### WHAT THE TASK REQUIRES
Rewrite everything in the listing from the line with "Click the blue number 11 badge" down to the line with "coord(652,247)", swapping "Disclaimer" for "Privacy Policy" and leaving the rest as it is.

[Entries for locating words and elements]
- - - - - - -

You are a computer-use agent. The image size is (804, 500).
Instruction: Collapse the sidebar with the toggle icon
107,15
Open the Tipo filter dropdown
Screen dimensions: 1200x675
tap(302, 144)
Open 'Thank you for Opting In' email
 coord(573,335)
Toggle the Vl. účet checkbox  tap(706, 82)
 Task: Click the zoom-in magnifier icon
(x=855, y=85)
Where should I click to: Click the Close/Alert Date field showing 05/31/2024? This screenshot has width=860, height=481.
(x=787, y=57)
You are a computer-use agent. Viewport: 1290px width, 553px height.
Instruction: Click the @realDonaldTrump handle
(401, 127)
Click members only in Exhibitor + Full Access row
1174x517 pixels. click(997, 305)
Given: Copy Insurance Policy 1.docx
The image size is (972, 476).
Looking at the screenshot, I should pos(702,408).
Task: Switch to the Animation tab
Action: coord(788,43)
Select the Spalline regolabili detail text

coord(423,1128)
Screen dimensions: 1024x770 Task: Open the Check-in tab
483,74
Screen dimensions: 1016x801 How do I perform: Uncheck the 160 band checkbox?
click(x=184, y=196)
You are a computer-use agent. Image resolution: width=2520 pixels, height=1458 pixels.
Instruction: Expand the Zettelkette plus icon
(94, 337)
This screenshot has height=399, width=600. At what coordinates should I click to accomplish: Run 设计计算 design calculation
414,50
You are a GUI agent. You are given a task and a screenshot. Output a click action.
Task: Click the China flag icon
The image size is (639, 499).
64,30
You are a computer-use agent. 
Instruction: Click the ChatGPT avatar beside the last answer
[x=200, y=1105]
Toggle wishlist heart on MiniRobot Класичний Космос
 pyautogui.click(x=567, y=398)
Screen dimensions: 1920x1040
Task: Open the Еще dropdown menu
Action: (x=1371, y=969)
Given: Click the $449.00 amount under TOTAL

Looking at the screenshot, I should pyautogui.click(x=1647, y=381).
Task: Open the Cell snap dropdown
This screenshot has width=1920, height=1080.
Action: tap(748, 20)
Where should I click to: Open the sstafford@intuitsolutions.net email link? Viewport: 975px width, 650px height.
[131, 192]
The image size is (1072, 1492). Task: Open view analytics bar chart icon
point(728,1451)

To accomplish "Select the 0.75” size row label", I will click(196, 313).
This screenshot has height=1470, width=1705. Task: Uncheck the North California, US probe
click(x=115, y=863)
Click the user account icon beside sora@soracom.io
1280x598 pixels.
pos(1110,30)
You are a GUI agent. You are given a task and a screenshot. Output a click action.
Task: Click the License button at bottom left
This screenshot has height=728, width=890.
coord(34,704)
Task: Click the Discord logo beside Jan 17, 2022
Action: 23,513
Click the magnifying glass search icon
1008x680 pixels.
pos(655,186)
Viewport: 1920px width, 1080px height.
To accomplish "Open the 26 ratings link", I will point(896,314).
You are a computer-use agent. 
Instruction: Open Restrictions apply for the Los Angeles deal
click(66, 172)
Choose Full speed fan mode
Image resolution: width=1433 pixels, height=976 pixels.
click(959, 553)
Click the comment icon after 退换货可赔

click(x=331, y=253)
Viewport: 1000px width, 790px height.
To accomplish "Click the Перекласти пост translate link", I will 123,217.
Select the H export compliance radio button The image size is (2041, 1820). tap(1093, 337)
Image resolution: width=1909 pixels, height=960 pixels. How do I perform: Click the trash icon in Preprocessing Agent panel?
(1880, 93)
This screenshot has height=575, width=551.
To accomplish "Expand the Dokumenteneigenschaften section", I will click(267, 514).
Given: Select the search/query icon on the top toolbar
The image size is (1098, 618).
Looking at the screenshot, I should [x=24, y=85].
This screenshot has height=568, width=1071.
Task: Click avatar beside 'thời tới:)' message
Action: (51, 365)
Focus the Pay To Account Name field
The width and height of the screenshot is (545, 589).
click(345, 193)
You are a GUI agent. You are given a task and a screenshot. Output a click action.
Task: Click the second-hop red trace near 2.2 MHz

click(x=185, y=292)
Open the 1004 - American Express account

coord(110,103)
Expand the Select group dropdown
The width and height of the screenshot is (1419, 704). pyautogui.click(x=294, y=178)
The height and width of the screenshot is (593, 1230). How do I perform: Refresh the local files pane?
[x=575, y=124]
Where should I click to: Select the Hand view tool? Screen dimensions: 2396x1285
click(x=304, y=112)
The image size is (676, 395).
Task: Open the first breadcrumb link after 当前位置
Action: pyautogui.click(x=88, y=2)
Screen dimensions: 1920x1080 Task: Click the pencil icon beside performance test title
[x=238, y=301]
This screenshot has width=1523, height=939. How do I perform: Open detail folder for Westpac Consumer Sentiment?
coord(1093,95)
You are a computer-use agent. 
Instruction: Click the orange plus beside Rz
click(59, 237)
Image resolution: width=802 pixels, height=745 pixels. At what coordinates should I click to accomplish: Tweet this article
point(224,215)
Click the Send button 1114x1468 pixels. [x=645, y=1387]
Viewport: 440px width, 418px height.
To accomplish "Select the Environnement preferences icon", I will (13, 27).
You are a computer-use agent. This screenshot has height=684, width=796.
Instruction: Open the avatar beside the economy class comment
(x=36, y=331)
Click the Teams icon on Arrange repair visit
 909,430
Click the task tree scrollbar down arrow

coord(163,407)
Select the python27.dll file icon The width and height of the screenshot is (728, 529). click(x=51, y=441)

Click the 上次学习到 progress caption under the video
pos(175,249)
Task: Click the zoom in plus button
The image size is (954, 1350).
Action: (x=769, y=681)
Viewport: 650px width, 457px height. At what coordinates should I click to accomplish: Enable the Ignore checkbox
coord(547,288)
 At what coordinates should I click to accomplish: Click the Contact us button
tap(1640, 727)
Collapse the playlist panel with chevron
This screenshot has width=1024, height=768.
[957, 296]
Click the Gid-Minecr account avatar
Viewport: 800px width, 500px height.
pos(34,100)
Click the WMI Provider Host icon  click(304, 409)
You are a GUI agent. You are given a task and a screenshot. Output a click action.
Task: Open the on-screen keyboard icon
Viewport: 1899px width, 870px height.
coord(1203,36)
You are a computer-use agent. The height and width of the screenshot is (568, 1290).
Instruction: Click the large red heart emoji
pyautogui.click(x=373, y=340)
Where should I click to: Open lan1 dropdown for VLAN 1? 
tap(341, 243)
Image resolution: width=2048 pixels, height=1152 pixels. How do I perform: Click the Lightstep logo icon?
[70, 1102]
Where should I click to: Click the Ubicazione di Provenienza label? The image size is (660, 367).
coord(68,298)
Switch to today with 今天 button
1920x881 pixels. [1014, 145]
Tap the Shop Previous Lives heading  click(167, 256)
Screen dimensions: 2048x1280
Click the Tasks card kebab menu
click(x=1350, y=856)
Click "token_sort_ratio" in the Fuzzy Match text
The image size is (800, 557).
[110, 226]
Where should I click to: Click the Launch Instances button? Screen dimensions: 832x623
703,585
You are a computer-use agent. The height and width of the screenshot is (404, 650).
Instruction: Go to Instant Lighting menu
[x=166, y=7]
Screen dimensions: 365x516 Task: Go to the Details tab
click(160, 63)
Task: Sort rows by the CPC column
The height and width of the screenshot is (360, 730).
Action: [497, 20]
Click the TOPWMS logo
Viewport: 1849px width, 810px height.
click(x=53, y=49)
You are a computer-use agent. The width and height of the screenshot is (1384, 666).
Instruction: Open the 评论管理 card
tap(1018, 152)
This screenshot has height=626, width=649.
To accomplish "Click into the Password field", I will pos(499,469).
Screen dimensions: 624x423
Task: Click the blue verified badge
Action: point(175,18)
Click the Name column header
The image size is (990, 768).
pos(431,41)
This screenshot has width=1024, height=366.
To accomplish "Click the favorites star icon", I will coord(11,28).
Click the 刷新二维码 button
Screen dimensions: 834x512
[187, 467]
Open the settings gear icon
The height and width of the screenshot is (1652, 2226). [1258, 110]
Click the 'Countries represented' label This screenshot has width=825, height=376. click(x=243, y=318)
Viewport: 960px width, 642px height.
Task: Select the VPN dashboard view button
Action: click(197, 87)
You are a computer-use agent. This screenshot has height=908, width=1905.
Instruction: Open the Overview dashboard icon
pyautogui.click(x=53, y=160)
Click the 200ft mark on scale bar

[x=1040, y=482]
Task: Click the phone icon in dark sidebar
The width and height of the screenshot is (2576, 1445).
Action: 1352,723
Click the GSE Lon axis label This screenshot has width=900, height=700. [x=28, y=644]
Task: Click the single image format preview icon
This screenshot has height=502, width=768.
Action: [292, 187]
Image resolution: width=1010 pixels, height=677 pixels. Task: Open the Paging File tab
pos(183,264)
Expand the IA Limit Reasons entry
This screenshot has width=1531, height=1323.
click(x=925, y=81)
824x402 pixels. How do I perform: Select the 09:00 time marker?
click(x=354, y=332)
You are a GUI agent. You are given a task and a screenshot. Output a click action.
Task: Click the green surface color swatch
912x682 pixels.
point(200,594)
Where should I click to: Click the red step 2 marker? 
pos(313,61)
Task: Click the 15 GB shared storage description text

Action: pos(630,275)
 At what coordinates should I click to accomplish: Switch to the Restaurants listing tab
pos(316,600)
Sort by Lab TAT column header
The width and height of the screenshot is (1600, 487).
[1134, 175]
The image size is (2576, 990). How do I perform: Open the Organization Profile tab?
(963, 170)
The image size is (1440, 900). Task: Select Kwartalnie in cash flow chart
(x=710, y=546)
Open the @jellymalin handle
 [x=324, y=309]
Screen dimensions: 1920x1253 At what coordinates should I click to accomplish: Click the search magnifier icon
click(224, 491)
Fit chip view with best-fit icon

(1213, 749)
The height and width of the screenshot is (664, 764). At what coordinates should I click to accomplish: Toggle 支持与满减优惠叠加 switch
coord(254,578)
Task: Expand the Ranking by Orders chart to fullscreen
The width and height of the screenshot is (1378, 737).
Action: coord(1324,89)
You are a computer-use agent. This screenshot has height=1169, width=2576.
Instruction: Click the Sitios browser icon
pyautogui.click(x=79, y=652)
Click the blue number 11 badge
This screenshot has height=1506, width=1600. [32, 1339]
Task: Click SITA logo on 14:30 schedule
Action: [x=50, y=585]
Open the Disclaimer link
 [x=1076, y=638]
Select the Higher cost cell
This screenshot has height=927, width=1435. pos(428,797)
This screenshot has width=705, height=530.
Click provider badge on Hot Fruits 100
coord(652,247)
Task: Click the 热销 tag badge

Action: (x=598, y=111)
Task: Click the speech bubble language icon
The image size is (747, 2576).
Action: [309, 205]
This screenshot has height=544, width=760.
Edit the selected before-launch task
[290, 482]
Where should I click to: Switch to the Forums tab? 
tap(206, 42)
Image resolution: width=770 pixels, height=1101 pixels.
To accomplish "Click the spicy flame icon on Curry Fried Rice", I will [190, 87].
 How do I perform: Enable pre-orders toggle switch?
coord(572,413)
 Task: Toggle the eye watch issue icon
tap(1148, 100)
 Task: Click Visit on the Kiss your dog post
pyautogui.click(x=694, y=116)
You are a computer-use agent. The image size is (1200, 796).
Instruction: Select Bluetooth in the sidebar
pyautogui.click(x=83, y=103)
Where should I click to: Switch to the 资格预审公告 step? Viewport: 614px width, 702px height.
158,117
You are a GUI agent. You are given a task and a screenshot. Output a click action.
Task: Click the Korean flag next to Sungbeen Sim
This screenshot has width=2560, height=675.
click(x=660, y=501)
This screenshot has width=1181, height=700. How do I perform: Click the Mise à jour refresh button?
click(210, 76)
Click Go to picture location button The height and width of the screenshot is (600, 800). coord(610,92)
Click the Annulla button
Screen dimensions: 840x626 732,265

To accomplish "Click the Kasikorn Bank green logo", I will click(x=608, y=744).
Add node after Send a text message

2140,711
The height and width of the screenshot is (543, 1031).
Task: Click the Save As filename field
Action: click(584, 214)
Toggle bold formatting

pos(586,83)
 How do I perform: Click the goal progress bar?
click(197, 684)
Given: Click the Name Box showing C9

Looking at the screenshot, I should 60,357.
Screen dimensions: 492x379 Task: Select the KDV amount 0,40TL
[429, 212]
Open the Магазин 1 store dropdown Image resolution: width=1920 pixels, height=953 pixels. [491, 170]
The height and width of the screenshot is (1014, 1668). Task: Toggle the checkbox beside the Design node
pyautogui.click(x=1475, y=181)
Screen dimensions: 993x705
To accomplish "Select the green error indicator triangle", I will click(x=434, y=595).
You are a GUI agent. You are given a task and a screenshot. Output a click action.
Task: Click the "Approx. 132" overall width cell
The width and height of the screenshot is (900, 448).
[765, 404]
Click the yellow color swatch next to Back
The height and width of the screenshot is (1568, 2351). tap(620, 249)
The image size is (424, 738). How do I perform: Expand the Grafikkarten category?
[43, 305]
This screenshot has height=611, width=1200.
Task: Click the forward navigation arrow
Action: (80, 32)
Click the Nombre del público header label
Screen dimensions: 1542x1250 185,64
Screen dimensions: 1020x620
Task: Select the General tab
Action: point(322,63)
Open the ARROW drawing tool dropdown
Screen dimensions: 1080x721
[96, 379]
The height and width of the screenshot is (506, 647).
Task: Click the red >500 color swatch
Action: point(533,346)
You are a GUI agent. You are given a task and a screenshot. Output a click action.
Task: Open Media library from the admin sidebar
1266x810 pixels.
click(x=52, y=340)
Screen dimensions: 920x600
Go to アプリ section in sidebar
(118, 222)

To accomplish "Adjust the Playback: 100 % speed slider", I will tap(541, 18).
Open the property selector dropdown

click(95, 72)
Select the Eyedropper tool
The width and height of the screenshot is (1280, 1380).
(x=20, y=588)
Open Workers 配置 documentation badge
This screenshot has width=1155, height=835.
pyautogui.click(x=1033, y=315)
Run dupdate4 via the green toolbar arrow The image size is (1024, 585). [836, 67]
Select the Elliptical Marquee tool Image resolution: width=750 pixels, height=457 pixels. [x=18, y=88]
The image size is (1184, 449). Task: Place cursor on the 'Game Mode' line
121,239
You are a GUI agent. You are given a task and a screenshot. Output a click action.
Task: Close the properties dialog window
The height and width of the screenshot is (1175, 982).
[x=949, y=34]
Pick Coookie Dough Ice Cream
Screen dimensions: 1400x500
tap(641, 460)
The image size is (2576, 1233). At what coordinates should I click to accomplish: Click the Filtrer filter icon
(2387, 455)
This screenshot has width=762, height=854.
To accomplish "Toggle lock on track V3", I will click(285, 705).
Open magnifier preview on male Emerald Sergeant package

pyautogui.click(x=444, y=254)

- - - - - - -

### RESULT OF THE EXERCISE
Click the blue number 11 badge
This screenshot has height=1506, width=1600. [32, 1339]
Task: Click SITA logo on 14:30 schedule
Action: [x=50, y=585]
Open the Privacy Policy link
 [x=1076, y=638]
Select the Higher cost cell
This screenshot has height=927, width=1435. pos(428,797)
This screenshot has width=705, height=530.
Click provider badge on Hot Fruits 100
coord(652,247)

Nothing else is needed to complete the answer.